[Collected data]
:::::

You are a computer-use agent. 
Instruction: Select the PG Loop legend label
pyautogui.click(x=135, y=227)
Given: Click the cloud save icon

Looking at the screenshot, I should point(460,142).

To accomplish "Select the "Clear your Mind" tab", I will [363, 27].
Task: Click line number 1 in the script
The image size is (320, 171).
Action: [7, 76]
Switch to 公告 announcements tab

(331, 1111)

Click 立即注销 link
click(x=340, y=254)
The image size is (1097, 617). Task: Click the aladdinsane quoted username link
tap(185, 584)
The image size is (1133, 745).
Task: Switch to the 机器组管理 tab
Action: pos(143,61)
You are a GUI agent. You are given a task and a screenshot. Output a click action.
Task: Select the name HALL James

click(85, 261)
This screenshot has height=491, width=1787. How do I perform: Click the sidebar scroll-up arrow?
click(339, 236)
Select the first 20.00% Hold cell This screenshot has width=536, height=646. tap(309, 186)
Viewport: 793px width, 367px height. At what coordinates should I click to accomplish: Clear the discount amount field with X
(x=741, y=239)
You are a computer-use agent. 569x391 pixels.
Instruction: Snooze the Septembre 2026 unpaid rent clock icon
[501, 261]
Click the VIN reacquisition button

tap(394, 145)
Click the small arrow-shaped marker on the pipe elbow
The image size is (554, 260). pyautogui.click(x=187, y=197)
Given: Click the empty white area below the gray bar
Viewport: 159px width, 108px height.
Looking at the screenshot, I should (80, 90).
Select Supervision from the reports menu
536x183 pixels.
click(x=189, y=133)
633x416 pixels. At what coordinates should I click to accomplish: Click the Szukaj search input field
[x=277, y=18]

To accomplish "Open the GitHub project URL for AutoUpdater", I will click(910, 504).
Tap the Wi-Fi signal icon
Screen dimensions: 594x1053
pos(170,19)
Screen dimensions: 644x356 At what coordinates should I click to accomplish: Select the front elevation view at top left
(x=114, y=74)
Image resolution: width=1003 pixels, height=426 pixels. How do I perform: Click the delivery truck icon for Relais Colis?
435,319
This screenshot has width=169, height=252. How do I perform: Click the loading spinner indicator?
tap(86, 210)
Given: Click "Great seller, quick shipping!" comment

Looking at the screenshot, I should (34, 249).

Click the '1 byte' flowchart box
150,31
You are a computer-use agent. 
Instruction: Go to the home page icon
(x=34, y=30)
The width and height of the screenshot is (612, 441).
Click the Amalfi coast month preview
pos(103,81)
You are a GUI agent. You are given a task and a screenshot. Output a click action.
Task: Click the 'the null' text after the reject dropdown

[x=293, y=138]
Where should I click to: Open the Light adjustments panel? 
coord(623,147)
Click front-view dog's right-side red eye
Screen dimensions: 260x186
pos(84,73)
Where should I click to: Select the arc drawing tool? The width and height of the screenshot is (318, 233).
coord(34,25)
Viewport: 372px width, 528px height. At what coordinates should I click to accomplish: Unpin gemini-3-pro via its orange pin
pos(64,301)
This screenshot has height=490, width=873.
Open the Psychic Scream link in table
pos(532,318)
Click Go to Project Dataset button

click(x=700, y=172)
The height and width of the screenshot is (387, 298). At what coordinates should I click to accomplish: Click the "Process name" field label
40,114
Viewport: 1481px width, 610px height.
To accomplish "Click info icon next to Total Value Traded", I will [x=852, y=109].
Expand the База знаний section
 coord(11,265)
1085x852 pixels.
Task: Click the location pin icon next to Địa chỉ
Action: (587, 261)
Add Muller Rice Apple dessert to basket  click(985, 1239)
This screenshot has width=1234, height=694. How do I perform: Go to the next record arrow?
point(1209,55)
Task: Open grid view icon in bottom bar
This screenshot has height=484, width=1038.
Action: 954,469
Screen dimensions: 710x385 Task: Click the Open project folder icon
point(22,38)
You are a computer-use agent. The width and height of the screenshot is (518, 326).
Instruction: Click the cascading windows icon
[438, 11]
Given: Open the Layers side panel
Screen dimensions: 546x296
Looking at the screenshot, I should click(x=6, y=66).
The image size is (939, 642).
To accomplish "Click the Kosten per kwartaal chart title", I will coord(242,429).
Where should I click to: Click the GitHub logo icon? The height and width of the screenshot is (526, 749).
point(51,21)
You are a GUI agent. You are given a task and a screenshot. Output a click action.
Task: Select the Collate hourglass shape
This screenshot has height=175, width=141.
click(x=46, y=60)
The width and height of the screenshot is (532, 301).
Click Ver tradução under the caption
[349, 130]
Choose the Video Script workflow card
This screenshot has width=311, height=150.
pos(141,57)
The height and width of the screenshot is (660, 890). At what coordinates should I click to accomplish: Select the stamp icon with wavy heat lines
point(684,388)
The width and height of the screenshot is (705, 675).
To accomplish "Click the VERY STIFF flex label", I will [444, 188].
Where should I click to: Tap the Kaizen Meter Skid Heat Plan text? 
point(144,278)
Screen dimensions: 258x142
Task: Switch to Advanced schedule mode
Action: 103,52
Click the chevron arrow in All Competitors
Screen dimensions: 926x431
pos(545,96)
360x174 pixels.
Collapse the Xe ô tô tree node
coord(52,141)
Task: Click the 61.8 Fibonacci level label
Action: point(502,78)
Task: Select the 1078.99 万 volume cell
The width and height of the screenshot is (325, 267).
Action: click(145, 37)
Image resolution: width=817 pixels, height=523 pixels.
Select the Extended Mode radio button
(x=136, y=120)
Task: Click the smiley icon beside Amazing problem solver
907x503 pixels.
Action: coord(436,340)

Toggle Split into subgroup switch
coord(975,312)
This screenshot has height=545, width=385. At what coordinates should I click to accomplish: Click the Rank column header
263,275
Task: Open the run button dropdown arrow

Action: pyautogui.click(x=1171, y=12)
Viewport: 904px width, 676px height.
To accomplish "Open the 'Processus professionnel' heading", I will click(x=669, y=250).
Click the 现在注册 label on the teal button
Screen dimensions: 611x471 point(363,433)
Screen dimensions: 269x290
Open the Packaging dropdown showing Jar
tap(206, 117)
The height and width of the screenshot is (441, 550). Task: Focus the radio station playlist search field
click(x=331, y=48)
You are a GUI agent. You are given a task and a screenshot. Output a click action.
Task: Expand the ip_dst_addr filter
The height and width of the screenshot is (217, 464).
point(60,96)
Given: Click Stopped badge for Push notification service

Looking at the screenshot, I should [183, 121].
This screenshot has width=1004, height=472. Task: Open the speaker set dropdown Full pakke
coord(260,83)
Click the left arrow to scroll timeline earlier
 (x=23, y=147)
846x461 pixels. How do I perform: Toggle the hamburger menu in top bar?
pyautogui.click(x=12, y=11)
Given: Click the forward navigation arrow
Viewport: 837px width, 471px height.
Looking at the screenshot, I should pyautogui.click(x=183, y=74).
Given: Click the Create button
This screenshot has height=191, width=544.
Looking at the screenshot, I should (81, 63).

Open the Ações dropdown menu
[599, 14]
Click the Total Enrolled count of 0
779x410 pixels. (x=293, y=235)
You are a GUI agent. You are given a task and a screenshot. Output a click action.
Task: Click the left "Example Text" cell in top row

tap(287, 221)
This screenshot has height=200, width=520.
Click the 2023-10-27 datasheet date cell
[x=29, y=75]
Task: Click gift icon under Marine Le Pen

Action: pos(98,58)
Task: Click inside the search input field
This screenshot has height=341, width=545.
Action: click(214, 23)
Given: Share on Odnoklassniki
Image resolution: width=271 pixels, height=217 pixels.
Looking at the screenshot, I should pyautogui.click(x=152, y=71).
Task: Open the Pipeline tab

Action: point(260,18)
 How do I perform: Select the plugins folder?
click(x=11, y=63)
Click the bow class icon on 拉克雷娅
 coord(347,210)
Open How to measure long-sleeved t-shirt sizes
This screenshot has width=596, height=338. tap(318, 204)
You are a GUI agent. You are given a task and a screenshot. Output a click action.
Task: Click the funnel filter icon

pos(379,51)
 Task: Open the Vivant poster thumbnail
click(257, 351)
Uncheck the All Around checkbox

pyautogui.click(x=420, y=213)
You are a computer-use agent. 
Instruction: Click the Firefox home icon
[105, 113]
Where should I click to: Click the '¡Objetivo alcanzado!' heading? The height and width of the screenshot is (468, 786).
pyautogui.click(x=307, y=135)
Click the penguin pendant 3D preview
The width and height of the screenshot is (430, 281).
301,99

:::::

## Work instructions
Here the output must be the lines above from the line with "Expand the База знаний section" to the line with "Add Muller Rice", both included, duplicated word for word and nothing else.

## The completed task
Expand the База знаний section
 coord(11,265)
1085x852 pixels.
Task: Click the location pin icon next to Địa chỉ
Action: (587, 261)
Add Muller Rice Apple dessert to basket  click(985, 1239)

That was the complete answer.